Rolf Eike Beer eike at sf-mail.de
Fri Sep 20 16:32:12 EDT 2013


Am Donnerstag, 15. August 2013, 14:37:42 schrieb Stephen Kelly:
> Stephen Kelly wrote:
> > Stephen Kelly wrote:
> >> I still think you should revisit my review mail on point 2 too.
> > 
> > Something that becomes possible when thinking about the above and target
> > properties is interface requirements.
> 
> I've implemented a prototype which has better API than your module.
> 
> In my concept:
> 
> * Applying the -std=c++11 flag is the responsibility of CMake, not the user.
> 
> * CMake determines the -std= flag to use (GCC 4.9 has -std=c++1y by now). It
> won't add '-std=c++11 -std=c++14', but just '-std=c++14'
> 
> * Required compiler features are scoped to targets.

Can I get this globally? So I define once that all targets in my project get 
this? [Reading further] I assume I can set a global or directory property that 
will then propagate to all targets below.
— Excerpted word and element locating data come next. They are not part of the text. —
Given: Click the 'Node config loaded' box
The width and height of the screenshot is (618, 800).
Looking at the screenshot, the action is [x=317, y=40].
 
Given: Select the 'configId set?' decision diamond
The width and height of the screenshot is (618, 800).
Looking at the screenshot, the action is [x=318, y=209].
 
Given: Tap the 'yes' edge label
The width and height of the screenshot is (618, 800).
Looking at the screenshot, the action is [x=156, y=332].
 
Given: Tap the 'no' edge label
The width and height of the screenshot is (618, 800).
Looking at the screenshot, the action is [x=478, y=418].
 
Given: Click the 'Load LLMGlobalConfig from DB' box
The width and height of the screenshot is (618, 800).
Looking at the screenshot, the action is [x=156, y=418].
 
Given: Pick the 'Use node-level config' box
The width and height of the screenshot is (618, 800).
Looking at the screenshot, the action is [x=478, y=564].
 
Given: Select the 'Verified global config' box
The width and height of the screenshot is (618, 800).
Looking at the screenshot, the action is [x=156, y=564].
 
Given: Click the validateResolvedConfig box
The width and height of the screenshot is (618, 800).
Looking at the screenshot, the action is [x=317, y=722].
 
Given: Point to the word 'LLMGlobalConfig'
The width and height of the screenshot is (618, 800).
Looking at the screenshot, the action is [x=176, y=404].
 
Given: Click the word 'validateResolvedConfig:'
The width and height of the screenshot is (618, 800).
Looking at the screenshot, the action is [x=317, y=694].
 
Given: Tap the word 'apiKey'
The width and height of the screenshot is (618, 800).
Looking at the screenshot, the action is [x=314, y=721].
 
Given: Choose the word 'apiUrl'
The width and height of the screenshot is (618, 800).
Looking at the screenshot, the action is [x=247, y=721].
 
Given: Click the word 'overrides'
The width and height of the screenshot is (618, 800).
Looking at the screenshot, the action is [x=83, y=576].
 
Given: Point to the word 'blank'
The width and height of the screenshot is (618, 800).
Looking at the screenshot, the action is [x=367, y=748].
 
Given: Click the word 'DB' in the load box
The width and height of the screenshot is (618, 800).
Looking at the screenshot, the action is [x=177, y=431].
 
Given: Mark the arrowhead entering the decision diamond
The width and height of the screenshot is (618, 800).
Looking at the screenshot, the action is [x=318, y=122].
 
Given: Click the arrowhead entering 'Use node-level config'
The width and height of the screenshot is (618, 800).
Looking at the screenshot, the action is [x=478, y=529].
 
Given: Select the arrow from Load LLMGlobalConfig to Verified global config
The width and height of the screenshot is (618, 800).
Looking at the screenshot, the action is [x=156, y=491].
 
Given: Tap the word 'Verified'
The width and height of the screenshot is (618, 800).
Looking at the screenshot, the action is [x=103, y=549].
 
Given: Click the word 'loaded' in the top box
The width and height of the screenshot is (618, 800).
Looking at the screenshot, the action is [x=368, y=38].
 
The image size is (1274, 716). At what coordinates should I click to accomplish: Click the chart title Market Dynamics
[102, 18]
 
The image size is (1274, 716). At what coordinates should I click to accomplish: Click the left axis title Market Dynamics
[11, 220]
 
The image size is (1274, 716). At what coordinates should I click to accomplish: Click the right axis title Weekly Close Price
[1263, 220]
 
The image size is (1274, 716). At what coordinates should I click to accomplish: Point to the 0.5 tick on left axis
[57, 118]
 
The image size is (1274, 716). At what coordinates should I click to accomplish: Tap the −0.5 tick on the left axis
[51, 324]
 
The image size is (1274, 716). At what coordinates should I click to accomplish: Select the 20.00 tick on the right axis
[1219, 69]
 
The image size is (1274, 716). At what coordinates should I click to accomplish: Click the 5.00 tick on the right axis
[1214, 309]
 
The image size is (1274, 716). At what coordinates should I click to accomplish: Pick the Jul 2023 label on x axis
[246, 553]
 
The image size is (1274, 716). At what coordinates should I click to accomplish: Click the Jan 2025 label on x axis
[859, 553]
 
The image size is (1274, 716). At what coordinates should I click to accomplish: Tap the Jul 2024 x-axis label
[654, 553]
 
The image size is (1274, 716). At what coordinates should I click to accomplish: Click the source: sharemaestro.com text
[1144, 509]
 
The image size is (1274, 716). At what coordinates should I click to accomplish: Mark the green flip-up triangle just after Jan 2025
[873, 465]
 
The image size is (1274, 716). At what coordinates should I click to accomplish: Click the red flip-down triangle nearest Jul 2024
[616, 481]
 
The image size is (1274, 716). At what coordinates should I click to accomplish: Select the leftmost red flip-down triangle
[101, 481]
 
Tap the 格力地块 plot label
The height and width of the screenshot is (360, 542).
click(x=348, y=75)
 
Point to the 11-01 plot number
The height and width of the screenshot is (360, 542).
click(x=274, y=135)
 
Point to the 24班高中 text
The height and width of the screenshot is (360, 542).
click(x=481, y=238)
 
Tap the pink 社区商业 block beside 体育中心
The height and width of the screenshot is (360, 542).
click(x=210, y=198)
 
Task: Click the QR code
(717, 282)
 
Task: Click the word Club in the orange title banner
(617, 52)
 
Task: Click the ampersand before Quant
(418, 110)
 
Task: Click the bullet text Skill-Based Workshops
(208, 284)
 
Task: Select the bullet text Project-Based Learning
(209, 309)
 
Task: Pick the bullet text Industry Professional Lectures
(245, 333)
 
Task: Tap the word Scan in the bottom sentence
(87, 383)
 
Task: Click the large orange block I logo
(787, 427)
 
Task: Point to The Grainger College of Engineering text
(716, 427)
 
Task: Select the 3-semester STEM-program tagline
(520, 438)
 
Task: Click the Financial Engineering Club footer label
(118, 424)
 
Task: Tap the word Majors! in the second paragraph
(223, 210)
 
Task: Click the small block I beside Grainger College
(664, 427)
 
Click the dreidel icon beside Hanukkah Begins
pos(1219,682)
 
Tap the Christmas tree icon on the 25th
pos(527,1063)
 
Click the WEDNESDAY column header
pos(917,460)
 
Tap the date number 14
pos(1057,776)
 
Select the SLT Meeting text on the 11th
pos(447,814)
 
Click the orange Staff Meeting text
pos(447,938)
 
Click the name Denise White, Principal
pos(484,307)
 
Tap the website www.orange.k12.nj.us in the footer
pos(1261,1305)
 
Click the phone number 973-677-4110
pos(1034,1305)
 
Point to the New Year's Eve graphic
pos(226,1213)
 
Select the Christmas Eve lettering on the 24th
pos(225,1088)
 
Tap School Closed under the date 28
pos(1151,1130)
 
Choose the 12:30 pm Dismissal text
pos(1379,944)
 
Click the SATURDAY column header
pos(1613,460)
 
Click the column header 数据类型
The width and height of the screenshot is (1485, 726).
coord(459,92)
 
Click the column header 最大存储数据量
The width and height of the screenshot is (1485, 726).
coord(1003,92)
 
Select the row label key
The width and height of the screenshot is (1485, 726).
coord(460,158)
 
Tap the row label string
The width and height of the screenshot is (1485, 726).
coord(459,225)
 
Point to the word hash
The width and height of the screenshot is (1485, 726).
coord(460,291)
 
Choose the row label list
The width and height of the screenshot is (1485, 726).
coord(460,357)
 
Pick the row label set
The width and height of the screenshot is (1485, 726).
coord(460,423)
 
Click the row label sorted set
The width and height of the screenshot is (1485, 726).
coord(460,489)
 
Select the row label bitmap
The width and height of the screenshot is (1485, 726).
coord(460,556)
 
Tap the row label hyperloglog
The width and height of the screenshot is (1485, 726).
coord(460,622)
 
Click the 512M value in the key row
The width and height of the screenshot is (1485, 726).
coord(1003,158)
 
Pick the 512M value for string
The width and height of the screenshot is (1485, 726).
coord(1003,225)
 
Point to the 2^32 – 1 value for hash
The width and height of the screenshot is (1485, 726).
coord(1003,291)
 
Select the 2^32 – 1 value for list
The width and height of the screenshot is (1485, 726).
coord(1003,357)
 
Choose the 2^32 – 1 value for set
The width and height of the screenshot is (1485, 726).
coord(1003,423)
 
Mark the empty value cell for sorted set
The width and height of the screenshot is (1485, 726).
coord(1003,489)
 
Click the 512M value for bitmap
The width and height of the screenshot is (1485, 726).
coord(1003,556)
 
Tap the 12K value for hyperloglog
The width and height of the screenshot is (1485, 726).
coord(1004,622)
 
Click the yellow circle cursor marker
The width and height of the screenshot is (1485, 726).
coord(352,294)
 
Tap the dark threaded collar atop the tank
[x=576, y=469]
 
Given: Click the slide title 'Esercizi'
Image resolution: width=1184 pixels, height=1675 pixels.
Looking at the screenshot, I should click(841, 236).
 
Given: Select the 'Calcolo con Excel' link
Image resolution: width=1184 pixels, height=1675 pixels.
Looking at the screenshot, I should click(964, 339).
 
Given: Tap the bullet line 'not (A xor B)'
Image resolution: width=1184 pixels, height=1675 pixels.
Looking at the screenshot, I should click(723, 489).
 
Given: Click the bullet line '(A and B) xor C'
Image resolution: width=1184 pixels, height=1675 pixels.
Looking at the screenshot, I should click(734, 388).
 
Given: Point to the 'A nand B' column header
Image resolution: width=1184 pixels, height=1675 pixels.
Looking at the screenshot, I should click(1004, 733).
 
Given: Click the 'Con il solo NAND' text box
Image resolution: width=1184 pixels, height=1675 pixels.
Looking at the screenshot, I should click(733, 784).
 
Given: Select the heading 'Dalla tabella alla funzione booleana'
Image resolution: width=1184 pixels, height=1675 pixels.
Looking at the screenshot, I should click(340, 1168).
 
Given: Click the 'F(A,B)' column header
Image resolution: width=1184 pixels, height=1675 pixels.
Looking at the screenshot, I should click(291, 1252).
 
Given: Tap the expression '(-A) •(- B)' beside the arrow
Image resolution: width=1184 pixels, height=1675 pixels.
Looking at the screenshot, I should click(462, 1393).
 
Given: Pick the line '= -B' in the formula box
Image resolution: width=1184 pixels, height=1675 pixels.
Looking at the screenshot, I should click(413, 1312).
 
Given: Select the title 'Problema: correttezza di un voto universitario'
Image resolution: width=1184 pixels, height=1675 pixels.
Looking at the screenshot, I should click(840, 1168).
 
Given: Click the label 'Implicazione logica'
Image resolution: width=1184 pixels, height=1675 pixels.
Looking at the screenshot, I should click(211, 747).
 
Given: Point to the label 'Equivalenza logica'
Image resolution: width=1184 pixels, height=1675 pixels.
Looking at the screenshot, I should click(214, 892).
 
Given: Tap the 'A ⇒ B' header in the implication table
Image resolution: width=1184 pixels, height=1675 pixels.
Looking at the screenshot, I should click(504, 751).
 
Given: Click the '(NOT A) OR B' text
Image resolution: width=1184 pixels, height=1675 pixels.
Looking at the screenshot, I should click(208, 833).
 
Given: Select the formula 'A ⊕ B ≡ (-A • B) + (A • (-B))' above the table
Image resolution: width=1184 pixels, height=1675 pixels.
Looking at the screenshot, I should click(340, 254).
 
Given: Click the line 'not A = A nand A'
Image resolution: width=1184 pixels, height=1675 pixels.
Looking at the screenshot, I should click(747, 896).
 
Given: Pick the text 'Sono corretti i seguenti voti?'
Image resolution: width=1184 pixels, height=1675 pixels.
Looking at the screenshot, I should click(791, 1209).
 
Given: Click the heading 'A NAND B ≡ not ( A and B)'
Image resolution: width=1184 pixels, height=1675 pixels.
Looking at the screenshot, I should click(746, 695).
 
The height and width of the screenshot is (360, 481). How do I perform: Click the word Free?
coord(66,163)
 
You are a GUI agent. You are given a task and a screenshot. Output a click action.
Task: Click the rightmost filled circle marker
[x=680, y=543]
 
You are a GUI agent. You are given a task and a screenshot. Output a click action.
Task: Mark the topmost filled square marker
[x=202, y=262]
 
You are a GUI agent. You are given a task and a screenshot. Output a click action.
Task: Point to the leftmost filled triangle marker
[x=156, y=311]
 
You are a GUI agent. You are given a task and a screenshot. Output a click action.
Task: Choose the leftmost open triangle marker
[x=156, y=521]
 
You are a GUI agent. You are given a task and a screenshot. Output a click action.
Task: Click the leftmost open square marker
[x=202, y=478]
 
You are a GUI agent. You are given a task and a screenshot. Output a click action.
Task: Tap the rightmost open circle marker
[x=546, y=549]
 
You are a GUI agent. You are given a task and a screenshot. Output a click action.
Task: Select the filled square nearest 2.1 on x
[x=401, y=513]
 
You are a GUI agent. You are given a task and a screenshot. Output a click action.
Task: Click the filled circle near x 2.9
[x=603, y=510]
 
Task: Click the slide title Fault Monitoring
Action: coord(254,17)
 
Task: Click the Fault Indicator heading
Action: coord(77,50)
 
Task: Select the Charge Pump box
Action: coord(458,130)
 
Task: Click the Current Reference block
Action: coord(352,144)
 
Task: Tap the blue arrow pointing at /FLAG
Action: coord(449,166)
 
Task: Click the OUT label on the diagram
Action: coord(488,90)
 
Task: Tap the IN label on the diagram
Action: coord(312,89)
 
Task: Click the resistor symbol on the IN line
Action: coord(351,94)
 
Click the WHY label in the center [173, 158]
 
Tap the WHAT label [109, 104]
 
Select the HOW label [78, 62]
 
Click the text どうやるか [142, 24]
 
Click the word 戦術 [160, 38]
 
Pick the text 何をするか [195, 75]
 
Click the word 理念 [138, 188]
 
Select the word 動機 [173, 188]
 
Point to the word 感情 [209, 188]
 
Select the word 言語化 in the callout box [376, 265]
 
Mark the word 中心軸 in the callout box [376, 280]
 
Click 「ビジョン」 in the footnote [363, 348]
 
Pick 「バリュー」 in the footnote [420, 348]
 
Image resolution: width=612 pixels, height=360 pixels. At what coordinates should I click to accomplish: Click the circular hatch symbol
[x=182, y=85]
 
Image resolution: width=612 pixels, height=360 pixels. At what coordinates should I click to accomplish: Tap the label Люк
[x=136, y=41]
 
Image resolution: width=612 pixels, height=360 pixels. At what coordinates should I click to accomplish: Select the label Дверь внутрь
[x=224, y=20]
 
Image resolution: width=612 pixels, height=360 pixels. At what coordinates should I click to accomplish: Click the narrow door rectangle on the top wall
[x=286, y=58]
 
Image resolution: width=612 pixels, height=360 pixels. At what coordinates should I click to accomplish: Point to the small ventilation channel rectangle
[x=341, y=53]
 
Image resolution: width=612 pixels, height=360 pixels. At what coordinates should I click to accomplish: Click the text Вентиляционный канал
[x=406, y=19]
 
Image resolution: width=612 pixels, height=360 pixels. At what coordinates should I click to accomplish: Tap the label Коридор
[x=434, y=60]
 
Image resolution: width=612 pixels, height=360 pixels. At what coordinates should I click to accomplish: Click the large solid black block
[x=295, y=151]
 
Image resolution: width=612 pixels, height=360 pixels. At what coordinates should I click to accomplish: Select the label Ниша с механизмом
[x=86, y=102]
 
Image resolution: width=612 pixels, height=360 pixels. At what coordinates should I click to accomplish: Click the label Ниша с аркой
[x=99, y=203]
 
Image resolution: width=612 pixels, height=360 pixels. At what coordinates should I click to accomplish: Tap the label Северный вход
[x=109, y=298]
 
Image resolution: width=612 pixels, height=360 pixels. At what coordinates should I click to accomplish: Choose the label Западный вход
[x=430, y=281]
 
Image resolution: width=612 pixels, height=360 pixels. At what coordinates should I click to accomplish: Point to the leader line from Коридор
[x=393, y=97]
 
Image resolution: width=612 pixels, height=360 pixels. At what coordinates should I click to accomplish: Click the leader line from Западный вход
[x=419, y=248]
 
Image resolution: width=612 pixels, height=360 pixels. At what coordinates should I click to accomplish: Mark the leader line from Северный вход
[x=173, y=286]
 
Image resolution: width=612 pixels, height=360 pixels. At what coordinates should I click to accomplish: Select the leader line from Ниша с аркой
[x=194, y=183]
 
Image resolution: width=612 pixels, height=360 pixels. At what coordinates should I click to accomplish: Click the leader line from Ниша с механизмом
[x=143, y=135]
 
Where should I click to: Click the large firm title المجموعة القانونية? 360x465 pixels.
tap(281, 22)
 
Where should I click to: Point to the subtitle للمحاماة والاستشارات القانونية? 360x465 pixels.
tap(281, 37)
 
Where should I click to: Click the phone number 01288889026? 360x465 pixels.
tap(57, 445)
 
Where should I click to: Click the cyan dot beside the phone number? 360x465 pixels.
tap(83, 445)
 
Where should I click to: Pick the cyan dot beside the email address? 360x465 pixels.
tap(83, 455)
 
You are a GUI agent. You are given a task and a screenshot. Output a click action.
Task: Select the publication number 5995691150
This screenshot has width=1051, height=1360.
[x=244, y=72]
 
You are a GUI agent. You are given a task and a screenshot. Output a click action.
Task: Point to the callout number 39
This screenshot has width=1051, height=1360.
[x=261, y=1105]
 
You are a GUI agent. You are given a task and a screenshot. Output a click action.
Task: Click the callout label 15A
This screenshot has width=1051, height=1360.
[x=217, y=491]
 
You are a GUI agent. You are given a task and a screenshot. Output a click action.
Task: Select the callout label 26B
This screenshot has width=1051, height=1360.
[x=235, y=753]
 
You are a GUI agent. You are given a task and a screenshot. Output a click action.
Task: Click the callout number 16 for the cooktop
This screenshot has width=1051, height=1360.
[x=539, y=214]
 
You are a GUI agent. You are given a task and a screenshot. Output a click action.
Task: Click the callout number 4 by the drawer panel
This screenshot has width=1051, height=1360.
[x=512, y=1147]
> * Target properties are set, exported and transitively evaluated track the
> compiler features required.
> 
> * Compiler requirements can be optional, in which case -D defines are
> generated in the (PUBLIC) COMPILE_DEFINITIONS
> 
> * The -D defines are for scoping or replacement, depending on what the
> feature calls for.
> 
> * Required compiler features are listed in the INTERFACE of exported
> targets. CMake evaluates whether the compiler is capable of using the
> IMPORTED targets it is supposed to use transitively, in a similar way to the
> POSITION_INDEPENDENT_CODE feature.
> 
> * A new command target_compiler_feature is introduced with two signatures:
> 
>  target_compiler_feature(<target> <PUBLIC|PRIVATE>
>    REQUIRED <feature1> [<feature2> ...])
>  target_compiler_feature(<target> <PUBLIC|PRIVATE>
>    OPTIONAL <feature> DEFINE <define_name>)
> 
> * Another non-target-scoped command could be introduced, similar to
> target_compile_options -> add_compile_options.
> 
> This is better in many noteworthy ways to the cxx11 topic in the stage.

It solves an entirely different problem. My topic makes CMake detect which C++ 
features the compiler supports. Your topic is about how to get this to the 
targets and propagate it to the targets that use them.